WASHINGTON – Like many Democrats who represent rural, socially conservative districts, U.S. Rep. Tim Walz has been a big advocate for gun owners in Congress, which has earned him the endorsement of the powerful National Rifle Association.
But the massacre of 26 students and teachers at the Sandy Hook elementary school in Midtown, CT last week has shaken Walz, a former teacher and the parent of young children.
He’s now rethinking his stance on whether assault-style weapons, such as the one used in the shooting, and large ammunition magazines should be banned. Both are currently legal. Walz has opposed banning them in the past, going so far as to sign a letter with a large group of U.S. House members in 2009 to oppose a ban.
“It’s not as if there have never been lines in the sand and things you can’t own and if we as a society, because of the nature of where we’re at, we have to take a look at that, I certainly want that to be at the table,” said Walz in an interview.
Instead of tightening gun ownership rules, some members of Congress and state Rep.
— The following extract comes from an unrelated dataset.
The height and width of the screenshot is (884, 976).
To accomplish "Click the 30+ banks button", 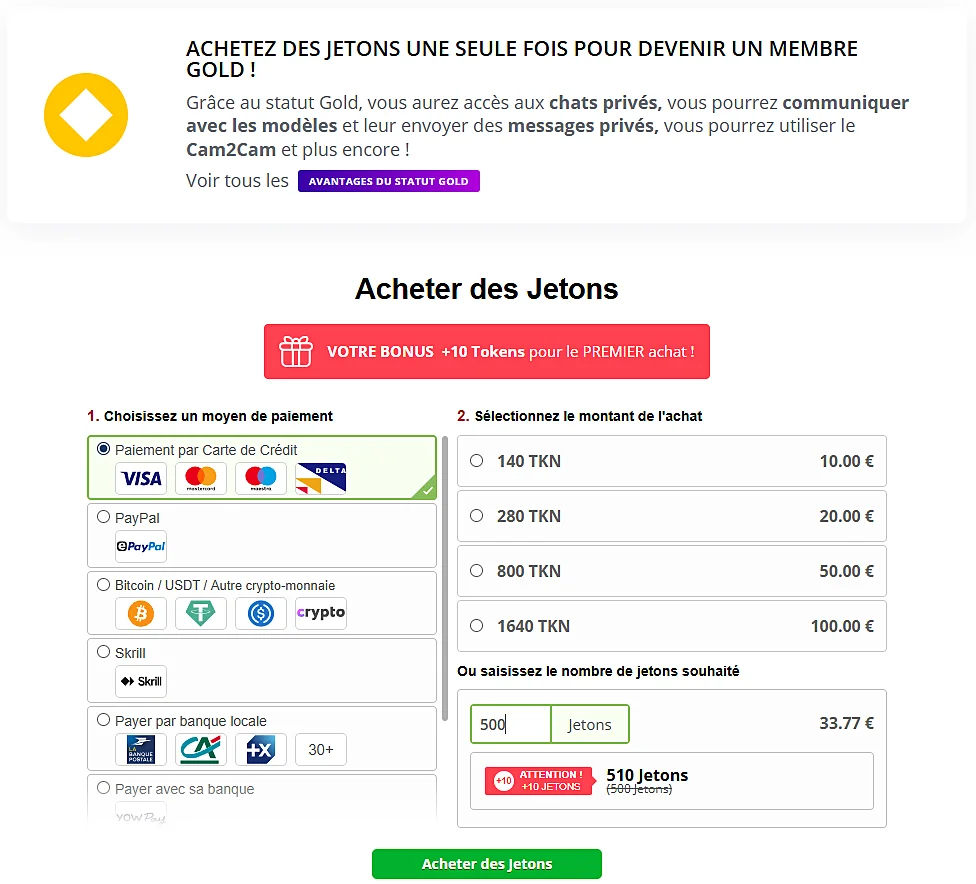I will point(320,749).

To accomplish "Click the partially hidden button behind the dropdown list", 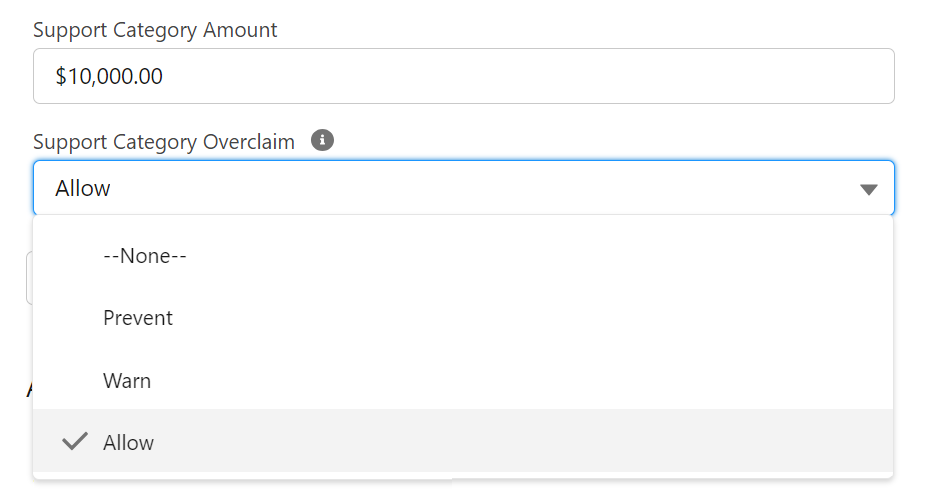I will point(30,277).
Tony Cornish, R-Good Thunder, have advocated allowing teachers to bring weapons to schools in order to speed up the response to potential future shootings. Walz said he could not support those proposals.
“I could not disagree more both from a parent, from a citizen and especially as a teacher that’s not the culture of that classroom. I think that idea of arming teachers is pretty much just giving up,” he said.